To: Michael L. Hitch <osymh@lightning.oscs.montana.edu>
From: Jon Buller <jonb@metronet.com>
List: current-users
Date: 06/12/1996 22:41:11
Michael L. Hitch writes:
> NetBSD will not work with 1024 byte sectors (or any size other
> than 512 bytes). The "block size" is used inconsistently in various
> places in the kernel. The page and swap handling all assume 512
> byte blocks, while newfs and the rest of the FFS stuff use the
> actual physical block size. To confuse FFS and newfs, the partition
> stuff and disk drivers treat things as 512-byte blocks (if I remember
> correctly). This has been discussed before (I ran into it trying
> to help someone get a MO drive working with 1024 byte sectors). I've
> been keeping patches to scsi/sd.c and scsi/cd.c that should allow
> the use of non-512 byte blocks for file access, but I never did try
> to do anything about paging/swapping.

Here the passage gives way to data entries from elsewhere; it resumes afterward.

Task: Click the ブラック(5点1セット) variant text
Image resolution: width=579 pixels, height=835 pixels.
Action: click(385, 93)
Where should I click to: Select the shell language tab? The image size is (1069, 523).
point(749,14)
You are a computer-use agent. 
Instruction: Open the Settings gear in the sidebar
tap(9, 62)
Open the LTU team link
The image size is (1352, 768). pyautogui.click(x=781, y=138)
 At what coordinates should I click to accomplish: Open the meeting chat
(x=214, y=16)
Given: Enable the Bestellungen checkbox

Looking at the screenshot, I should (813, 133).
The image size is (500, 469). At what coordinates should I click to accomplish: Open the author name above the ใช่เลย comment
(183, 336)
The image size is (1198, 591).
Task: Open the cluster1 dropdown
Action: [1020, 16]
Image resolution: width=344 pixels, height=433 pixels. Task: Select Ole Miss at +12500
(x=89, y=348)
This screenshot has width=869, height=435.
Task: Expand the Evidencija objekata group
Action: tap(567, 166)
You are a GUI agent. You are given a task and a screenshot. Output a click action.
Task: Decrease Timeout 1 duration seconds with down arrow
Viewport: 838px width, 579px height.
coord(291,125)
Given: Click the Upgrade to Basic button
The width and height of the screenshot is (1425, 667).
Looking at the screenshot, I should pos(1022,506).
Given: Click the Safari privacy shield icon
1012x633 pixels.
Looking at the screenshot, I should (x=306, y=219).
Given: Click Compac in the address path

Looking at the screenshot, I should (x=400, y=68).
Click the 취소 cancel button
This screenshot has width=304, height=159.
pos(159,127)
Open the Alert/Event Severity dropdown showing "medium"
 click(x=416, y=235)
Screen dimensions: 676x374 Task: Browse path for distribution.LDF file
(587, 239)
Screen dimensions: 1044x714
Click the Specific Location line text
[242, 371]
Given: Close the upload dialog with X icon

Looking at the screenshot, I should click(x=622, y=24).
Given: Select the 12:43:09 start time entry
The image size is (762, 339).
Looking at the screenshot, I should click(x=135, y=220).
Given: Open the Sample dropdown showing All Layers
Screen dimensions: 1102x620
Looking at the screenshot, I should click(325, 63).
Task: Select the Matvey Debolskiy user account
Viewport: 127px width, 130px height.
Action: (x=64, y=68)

The machine-dependant label
> processing also required some changes - the amiga port has these, but
> I don't think any other port does.
I didn't realize it was that bad, although it appears that the
pc532 port can at least deal with the disklabel on 1024 byte blocks.
Also, I took a look at the newfs code, and saw a #ifdef TAHOE that
appeared to deal with physical blocks being different from actual
blocks... I vaguely remember trying this disk with 1024 byte blocks
about 18 months ago, and couldn't even write the disk label, so I
guess it's improved a bit, but not enough. Are there any plans to
have this kind of thing done properly and integrated into the tree?
If anyone wants to work on this, and thinks it's important, I'll
volunteer my machine and disk for some testing. (And if you give
me some pointers, I'll try some of the more simple coding too.)